Indeed, the emergence of Omicron across Europe has not dissuaded its Member States from pursuing policies that reflect xenophobia and bare racism. While the WHO commended South Africa and Botswana, where Omicron was first reported, for the speed and transparency with which they notified and shared information on the variant, Europe agreed immediately to impose blanket travel bans on several African countries, namely Botswana, Eswatini, Lesotho, Mozambique, Namibia, South Africa and Zimbabwe. According to the WHO, these “blanket travel bans will not prevent the international spread” and, on the contrary, “can adversely impact global health efforts by disincentivizing countries to report and share data”. Moreover, the Omicron variant is now detected in several regions of the world as well as in Europe, particularly in the UK. Therefore, the EU immediate and still present imposition of blanket travel bans/ only on African countries doesn’t seem motivated by legitimate public health goals based on credible scientific evidence, rather by long-held racist prejudices that continue to see some groups as particular “carriers” of diseases.

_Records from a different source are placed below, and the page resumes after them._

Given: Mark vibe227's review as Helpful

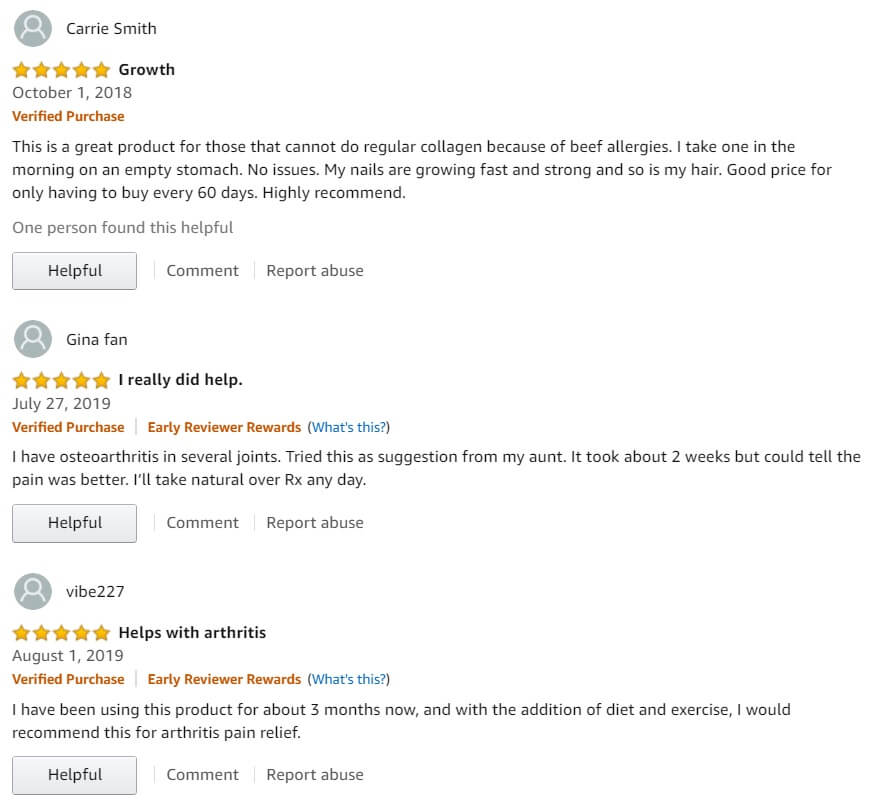Looking at the screenshot, I should pos(74,775).
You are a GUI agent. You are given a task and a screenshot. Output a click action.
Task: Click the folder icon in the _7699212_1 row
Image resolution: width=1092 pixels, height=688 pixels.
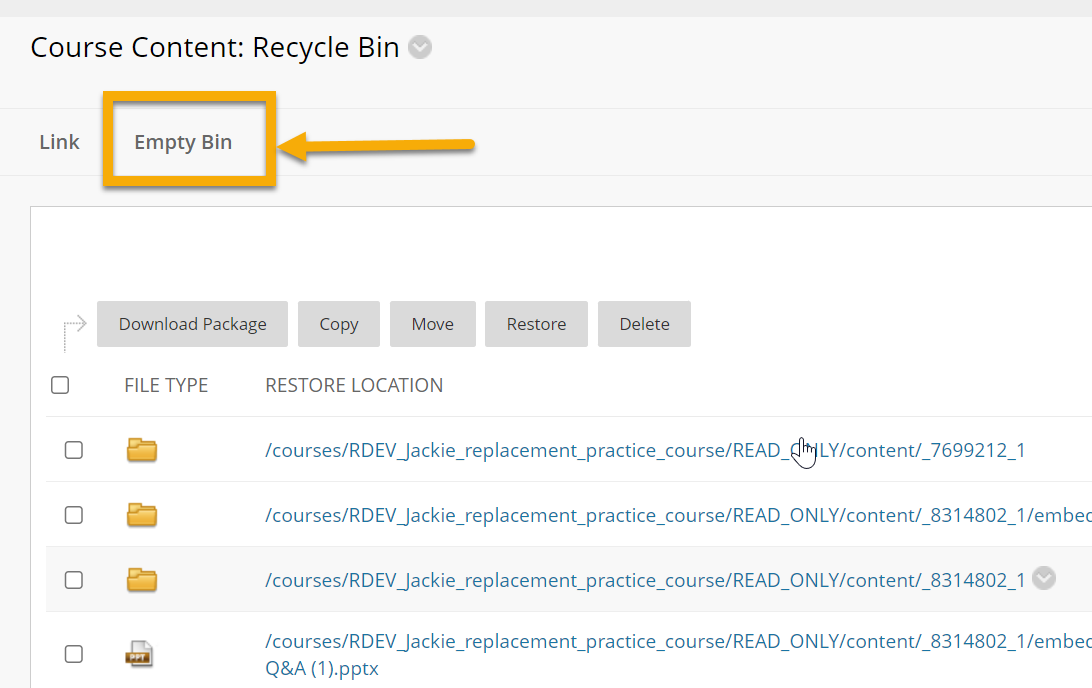tap(142, 450)
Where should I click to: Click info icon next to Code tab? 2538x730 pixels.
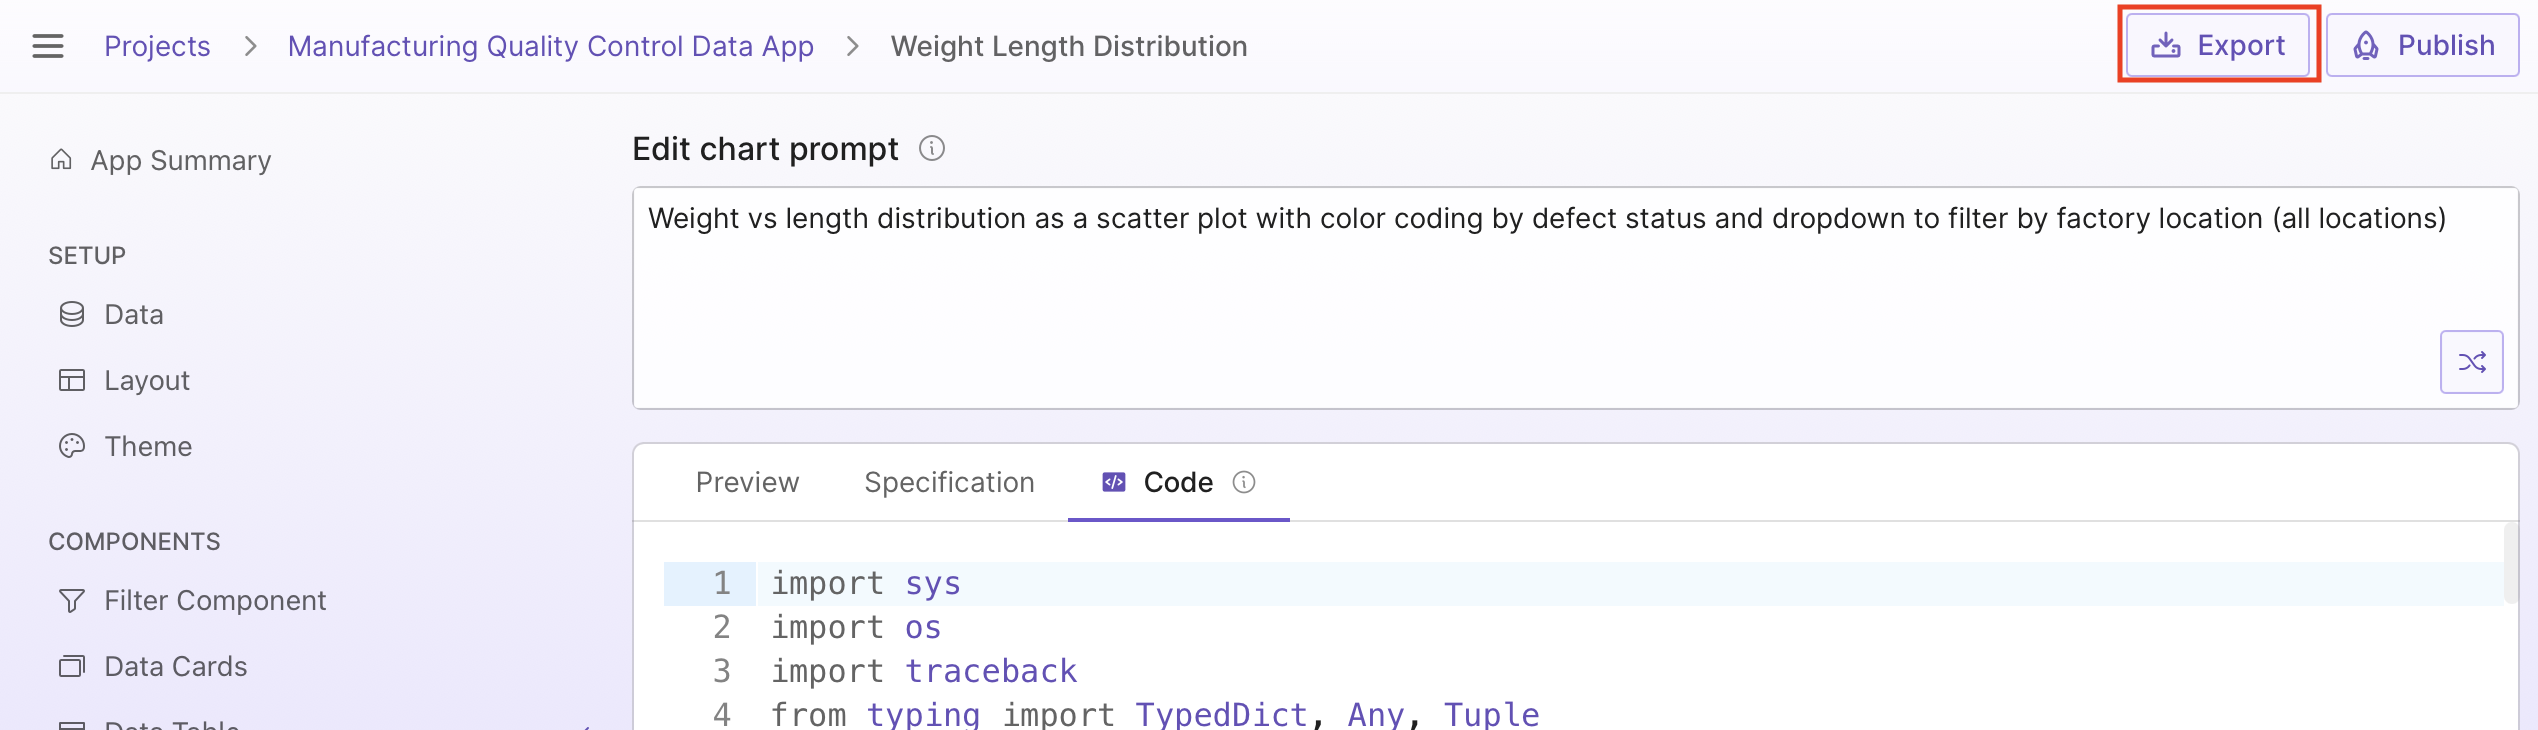click(x=1244, y=483)

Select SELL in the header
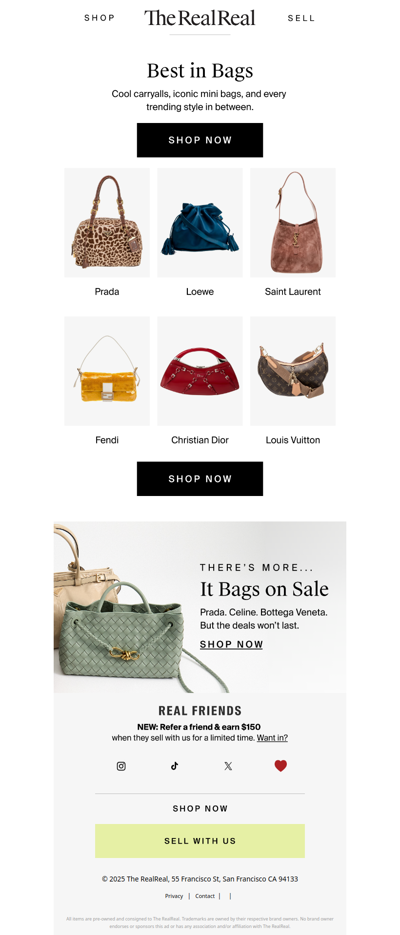point(301,18)
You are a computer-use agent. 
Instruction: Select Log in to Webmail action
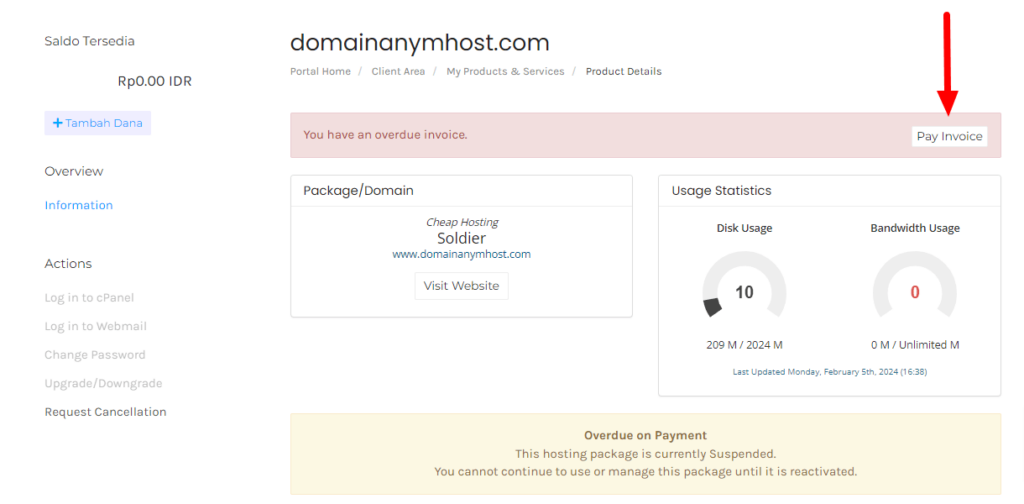click(95, 326)
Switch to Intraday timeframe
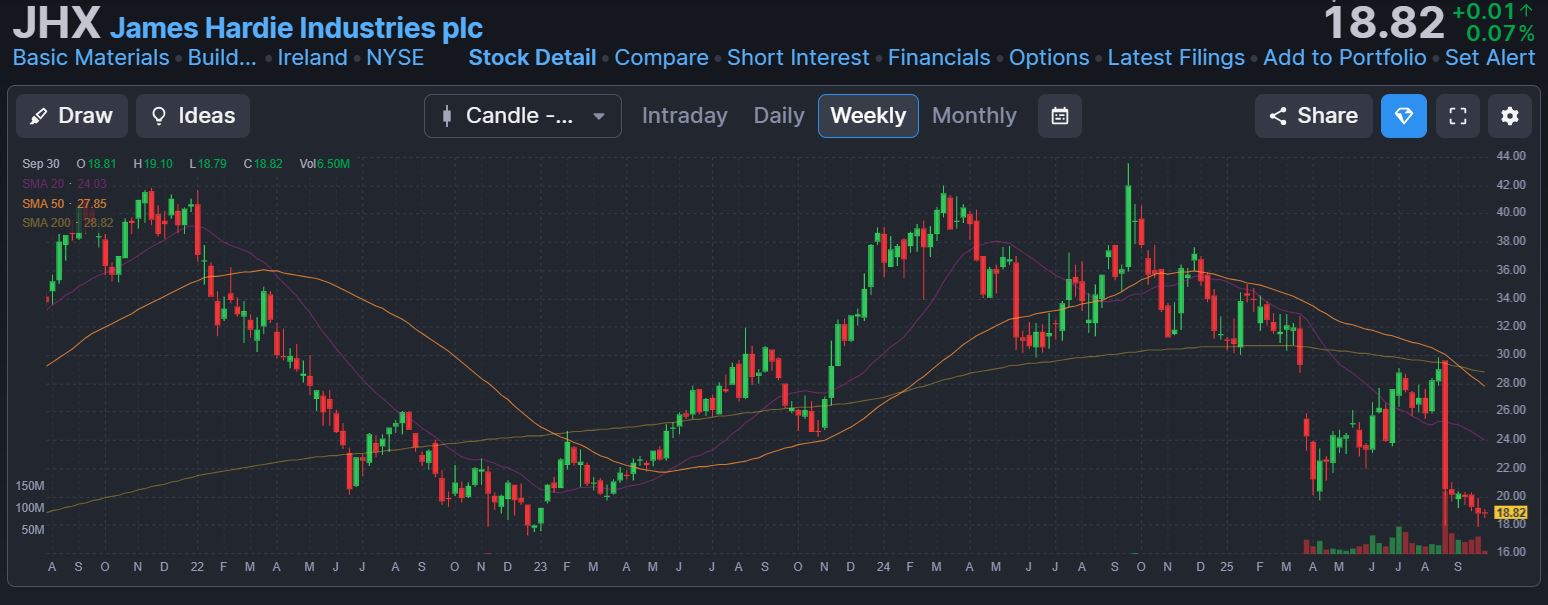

Yet, as the Omicron variant spreads in Europe, migrants and asylum seekers are the first facing disproportionate risks, also due to the worsening of several old, yet unsolved, problems.
Migrants result to be the least vaccinated category and the one hitted the worst by COVID-19, particularly the undocumented, who are still excluded from the health systems of most EU countries. Their physical health, even when vaccinated, is particularly threatened also by the higher transmissibility of the new variant, given the overcrowded conditions in which they often live and especially the lack of social distance and risk-containment measures in asylum and detention centers, already considered to be high-risk environments for COVID-19 transmission. Their mental health is threatened as well. As the contingency measures have deprived asylum seekers of group-based activities, like football and television room, as well as services provided by civil society organisations, such as language classes, legal counselling and psychological support, they find themselves particularly marginalized. With the surge of the new variant, the impossibility to see a glimpse of stability, for instance the conclusion of their asylum procedure, after years of uncertainty and often trauma, adds further mental distress to an already vulnerable situation.
In the end, the new COVID-19 variant can be easily weaponized and used by EU governments to use and maintain high-risk exceptional measures, overlook unlawful practices and keep curtailing migrants’ rights on false public health grounds. The fact that this pandemic feeds on inequality is clear by now, but the growing fear is that this restrictive, discretionary and digitalized approach to asylum may become the “new normality” beyond the health emergency.
Europe’s vision of safety – well represented by the selective quarantines for non-nationals and the blanket travel bans – is totally biased, neo-colonial and capitalist, as it privileges some humans and some countries over others to offer a false sense of security to its own societies, but the further marginalization and curtailment of migrants’ rights won’t provide any form of health security. It’s vital that European states react to the surge of the Omicron variant considering the disproportionate risks migrants face, paying attention to those who live daily prejudice and discrimination within our societies due to their nationality, ethnicity and migration status to bring them at the same real level of protection guaranteed to European citizens, as the human right to health demands.